Bazıları bir de kurnazlık yapıp demagojik bir söylemle karşımıza çıkıyor. Özel hayatmış, kişilerin kendi tercihleriymiş, kimseyi ilgilendirmezmiş! “Kuran Kurslarında çocuklara tecavüz edildiğinde itiraz etmiş miydiniz” diye bir de tümüyle aptalca, akıldışı bir kıyas yapıyorlar.
Bu tür çirkin, aşağılık fiiller, zulümler her yerde olabiliyor. Aynı şekilde okullarda ve başka yerlerde de maalesef yaşanabiliyor. Aynı duyarlılık orada da gözüküyor mu, hayır! Neden çünkü amaç çocukları savunmaktan, ahlaka, namusa ihtimamdan ziyade Kuran Kurslarını itibarsızlaştırmak!

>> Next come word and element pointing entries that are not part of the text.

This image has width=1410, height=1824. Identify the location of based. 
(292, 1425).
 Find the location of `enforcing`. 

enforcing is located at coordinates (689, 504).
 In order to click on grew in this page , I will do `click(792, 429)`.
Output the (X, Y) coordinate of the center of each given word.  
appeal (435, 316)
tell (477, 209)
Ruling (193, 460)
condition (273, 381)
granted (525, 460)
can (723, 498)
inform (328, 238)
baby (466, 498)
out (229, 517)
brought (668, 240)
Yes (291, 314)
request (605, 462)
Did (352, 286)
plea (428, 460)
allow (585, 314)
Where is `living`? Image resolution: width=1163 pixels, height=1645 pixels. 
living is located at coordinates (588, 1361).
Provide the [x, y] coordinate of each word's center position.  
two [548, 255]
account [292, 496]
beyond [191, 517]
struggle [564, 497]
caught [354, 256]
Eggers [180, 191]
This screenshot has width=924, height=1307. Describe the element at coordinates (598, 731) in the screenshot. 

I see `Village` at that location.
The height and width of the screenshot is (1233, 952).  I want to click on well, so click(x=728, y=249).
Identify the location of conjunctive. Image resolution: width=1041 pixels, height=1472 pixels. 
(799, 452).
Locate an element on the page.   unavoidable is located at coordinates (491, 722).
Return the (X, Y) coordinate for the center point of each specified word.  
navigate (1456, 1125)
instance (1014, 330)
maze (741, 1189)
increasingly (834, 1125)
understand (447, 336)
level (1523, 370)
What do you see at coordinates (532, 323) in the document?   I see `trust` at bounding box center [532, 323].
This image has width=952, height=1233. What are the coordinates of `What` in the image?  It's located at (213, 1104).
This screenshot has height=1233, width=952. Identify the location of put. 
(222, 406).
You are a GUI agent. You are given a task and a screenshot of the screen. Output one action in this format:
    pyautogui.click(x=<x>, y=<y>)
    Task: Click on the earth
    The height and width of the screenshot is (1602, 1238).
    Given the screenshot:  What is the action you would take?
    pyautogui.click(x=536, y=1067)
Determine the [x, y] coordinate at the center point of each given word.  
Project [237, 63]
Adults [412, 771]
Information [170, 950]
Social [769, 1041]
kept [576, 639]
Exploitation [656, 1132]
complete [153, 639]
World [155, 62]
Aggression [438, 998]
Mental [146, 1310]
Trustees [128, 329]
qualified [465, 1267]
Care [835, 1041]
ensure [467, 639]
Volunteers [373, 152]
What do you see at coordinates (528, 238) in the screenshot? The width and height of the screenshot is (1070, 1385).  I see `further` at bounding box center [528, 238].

Hiçbir Mümin bu tür alçaklıkları, zalimlikleri savunmamıştır, savunmaz. Ama bu ülkede birileri açıkça sapıklığını ilan ediyor ve birileri de onları savunuyor.
Şunun altını çizelim: Bahsedilen alçakça, zalimce fiiller gizli saklı gerçekleşen ve ortaya çıktığında da herkes tarafından lanetlenen cürümlerdir. Kimse bunların savunuculuğunu, sözcülüğünü yapmıyor. Ama cinsi sapkınlık maalesef belli çevrelerce açıkça savunulan, bir hayat tarzı olarak mücadelesi verilen, kimlik haline getirilmek istenen aşağılık eylemler olarak karşımızdadır. Bu iki durumun karşılaştırılması mantıksızdır, kasıtlıdır ve çirkinliği meşrulaştırma hedefine yöneliktir.
Sonuç itibariyle ciddi, sistematik, yaygın bir ifsat kampanyasıyla karşı karşıya olduğumuzu ve bu çirkinliğin milliyetçilik ideolojisinin, anlayışından beslendiğini görmek zorundayız. Bu cahili anlayış ve tutuma tavır almadan gerçek manada tevhidi bir kavrayışa ulaşmanın mümkün olmayacağını kavramalı ve düşünce ve ilişkilerimizi buna göre tanzim etmeliyiz.
Allah Teala bizi cahiliyenin her türünden, her eğiliminden muhafaza eylesin, Cumamız mübarek olsun!